Okullar, kamusal alandır ve buralarda bilimsel, eşit, ücretsiz ve güvenli eğitim sağlamak Milli Eğitim Bakanlığı’nın anayasal sorumluluğudur. Okulların hiçbir mekanının satılamayacağı ve kiralanamayacağı açıkken, İzmir İl Milli Eğitim Müdürlüğü’ne soruyoruz: 2021 yılında güvenlik gerekçesiyle son verilen bu uygulamaya, hangi güvenlik önlemleriyle yeniden karar verdiniz? İhale ilanında, kötü niyetli kişileri eleyecek özel bir kısıtlama neden bulunmuyor?

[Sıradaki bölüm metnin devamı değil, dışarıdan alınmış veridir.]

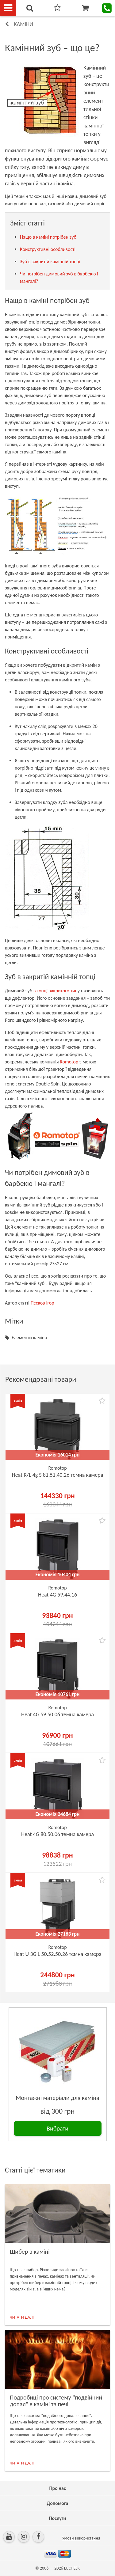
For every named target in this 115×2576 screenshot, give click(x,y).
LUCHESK (72, 2568)
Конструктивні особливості (47, 249)
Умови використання (81, 2538)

Saray Rejimi, iktidara geldiği günden bu yana eğitim sistemini çökertmek ve özelleştirmek için her türlü yolu deniyor. Müfredat değişiklikleri, devlet okullarına ayrılan payların düşürülmesi, denetimsiz ve güvensiz binalar, gerekli materyallerin sağlanmaması gibi uygulamalarla velileri, çocuklarının eğitimi için özel okullara yönelmeye mecbur bırakıyor. Bu ihale talanı, çocuklarının nitelikli kamusal eğitim almasını isteyen velileri vicdanlarıyla bütçeleri arasında çaresiz bırakmaktadır.
2886 sayılı Devlet İhale Kanunu der ki:
“Komisyonlar, gerekçesini belirtmek suretiyle ihaleyi yapıp yapmamakta serbesttir. “Buradan İzmir İl Milli Eğitim Müdürüne sesleniyoruz, yetkinizde bulunan bu ihaleyi, çocuklarımızın güvenli kamusal alanlarda eğitim alma hakkını gasp etmemek için derhal durdurun!
Tüm İzmirli yurttaşlarımızı, çocuklarımızın geleceğine ve okullarımıza sahip çıkmaya çağırıyoruz.